## [TO BE DONE]
(A) Where did the Pharos Book Club meet on July 7, according to the book club post about The Outsider?
(B) In the book club post about The Outsider, switch "heat" to "sun" in the part that opens with the words "The Outsider begins" and closes with "his immobile body.", then write that part out in full.
(C) Continue the book club post about The Outsider, picking up after its last sentence.

2006-07-20

Albert Camus' The Outsider

On July 7, the Pharos Book Club met at the Bean Scene to discuss Albert Camus' The Outsider.

The novella is widely hailed as a manifesto of existentialism and a polemic against capital punishment. It appeared on a survey of men's "milestone fiction" commissioned by the Orange Prize for Fiction and conducted by Lisa Jardine and Anne Watkins. Interestingly, our book club has now read the top two books on this list (The Catcher in the Rye occupies second place), and five of the top twenty books.

[There are spoilers ahead. Read on if you don't mind]

The Outsider begins memorably with: "Mother died today. Or maybe yesterday, I don't know." The protagonist, a young man known only as Meursault, attends his mother's funeral as an unengaged spectator, overwhelmed not by grief but only by torpor and Algeria's heat. He is conscious of being judged by those around him. Meursault, however, does not judge, he merely observes. Over the next few days, he seems like a passenger on a ride, distanced from a sense of responsibility or connectedness to others. Ultimately, he drifts into a dissociative state induced by heat and anxiety, and shoots a nameless Arab armed with a knife, pumping four more lethal shots into his immobile body.

## [PROVIDED DATA]
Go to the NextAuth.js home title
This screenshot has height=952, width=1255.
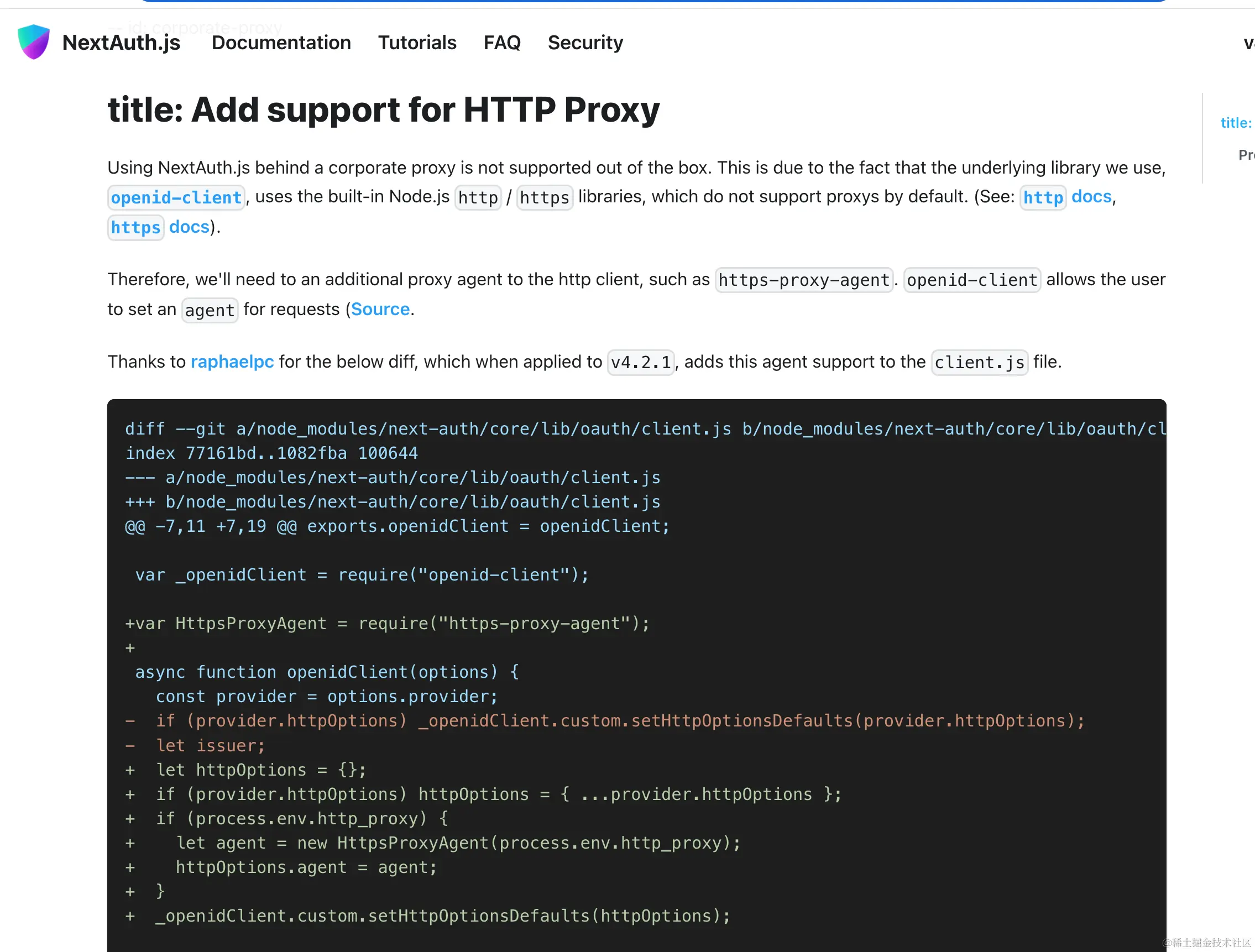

* * *

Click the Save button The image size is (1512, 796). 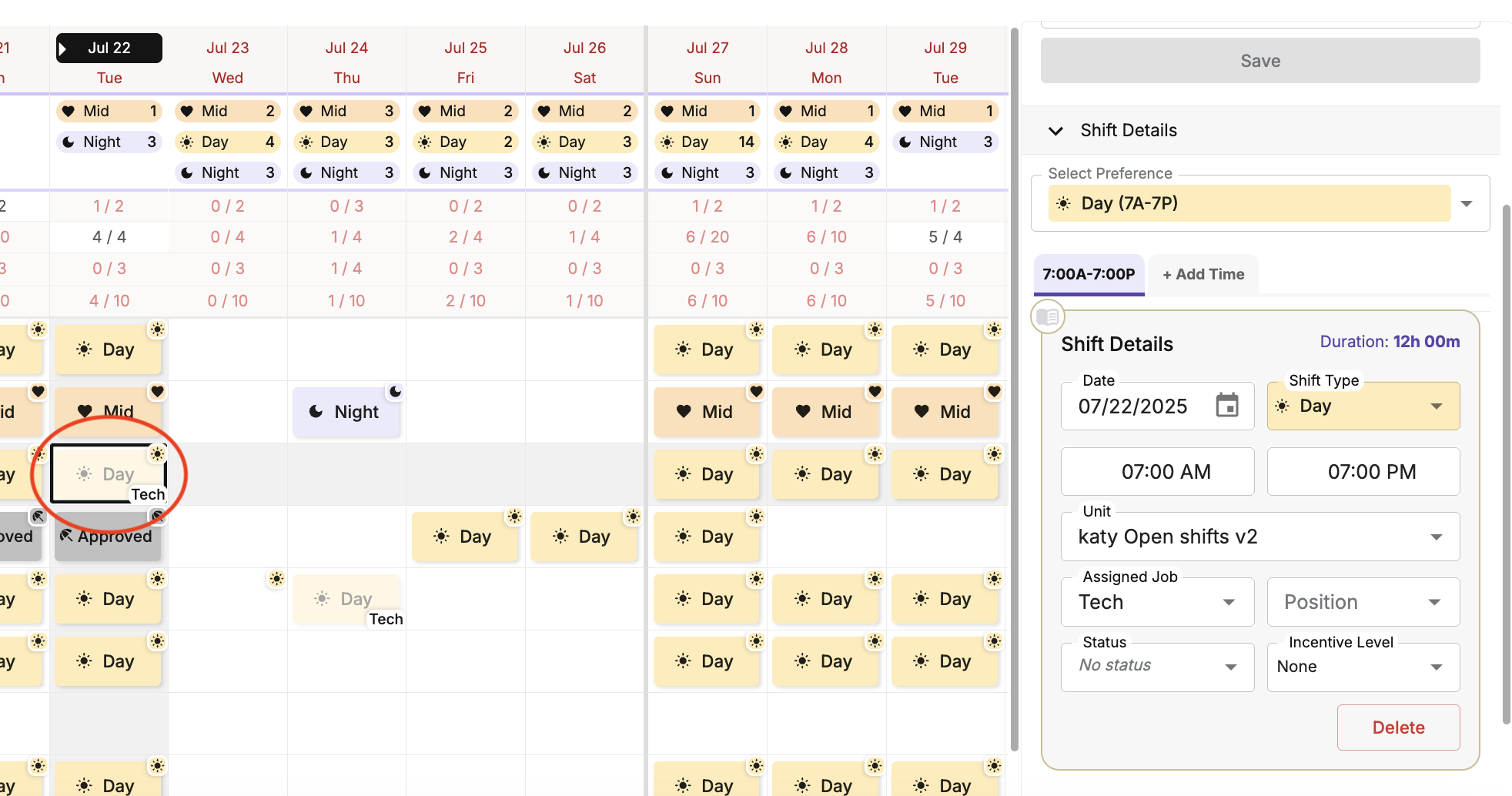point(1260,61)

## [ANSWERS TO THE EXERCISES]
(A) At the Bean Scene.

(B)
The Outsider begins memorably with: "Mother died today. Or maybe yesterday, I don't know." The protagonist, a young man known only as Meursault, attends his mother's funeral as an unengaged spectator, overwhelmed not by grief but only by torpor and Algeria's sun. He is conscious of being judged by those around him. Meursault, however, does not judge, he merely observes. Over the next few days, he seems like a passenger on a ride, distanced from a sense of responsibility or connectedness to others. Ultimately, he drifts into a dissociative state induced by sun and anxiety, and shoots a nameless Arab armed with a knife, pumping four more lethal shots into his immobile body.

(C)
Meursault spends this first half of the story looking outward. Once he is apprehended and imprisoned, trapped in his cell, the scope of the novella changes dramatically, and Meursault is left to look inward, perhaps for the first time in his life. The remainder of the story focuses on Meursault's trial, the flaws of the justice system, and Meursault's epiphany about his insignificance.

The story was quite provocative for our group. We were eventually kicked out of the Bean Scene at closing time three hours after we began our discussion.

Included in the Penguin Modern Classics edition pictured above is an afterword written by Camus. I recoiled at Camus' veneration of Meursault, saying The Outsider is "the story of a man who [...] agrees to die for the truth," because "he doesn't play the game." He goes on to claim "I tried to make my character represent the only Christ that we deserve." We tried to tease out what Camus meant by this statement. Did Meursault die for our sins of projecting falsehoods on the truth to suit our social morés? Did Meursault die not for our sins, but only for his own, as it should be?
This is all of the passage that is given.